EASE 2024
Tue 18 - Fri 21 June 2024 Salerno, Italy

Software repositories have a plethora of information about software development, encompassing details such as code contributions, bug reports, code reviews, and project documentation. This rich source of data can be harnessed to enhance not only software quality and development velocity but also to gain insights into team collaboration, identify potential bottlenecks, and inform strategic decision-making throughout the software development lifecycle. Previous studies show that many stakeholders cannot benefit from the project information due to the technical knowledge and expertise required to extract the project data.

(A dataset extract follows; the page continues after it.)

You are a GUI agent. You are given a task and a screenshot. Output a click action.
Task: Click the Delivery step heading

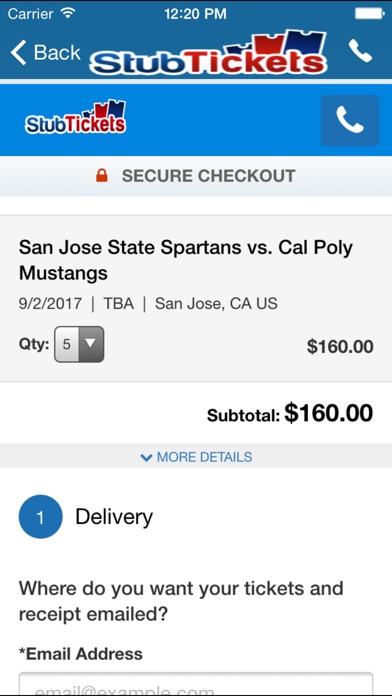pos(114,517)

To lower the barrier to entry by automating the process of extracting and analyzing repository data, we explored the potential of using a large-language model (LLM) to develop a chatbot for answering questions related to software repositories. We evaluated the chatbot on a set of 150 software repository-related questions. We found that the chatbot correctly answered one question about the repository. This result prompted us to shift our focus to investigate the challenges in adopting LLMs for the out-of-the-box development of software repository chatbots. We identified five main challenges related to retrieving data, structuring the data, and generating the answer to the user’s query. Among these challenges, the inaccurate retrieval of data to answer questions is the most frequent, occurring in 83.3% of the queries. In this paper, we share our experience and challenges in developing an LLM-based chatbot to answer software repository-related questions within the SE community. We also provide recommendations on mitigating these challenges. Our findings will serve as a foundation to drive future research aimed at enhancing LLMs for adoption in extracting useful information from software repositories, fostering advancements in natural language understanding, data retrieval, and response generation within the context of software repository-related questions and analytics.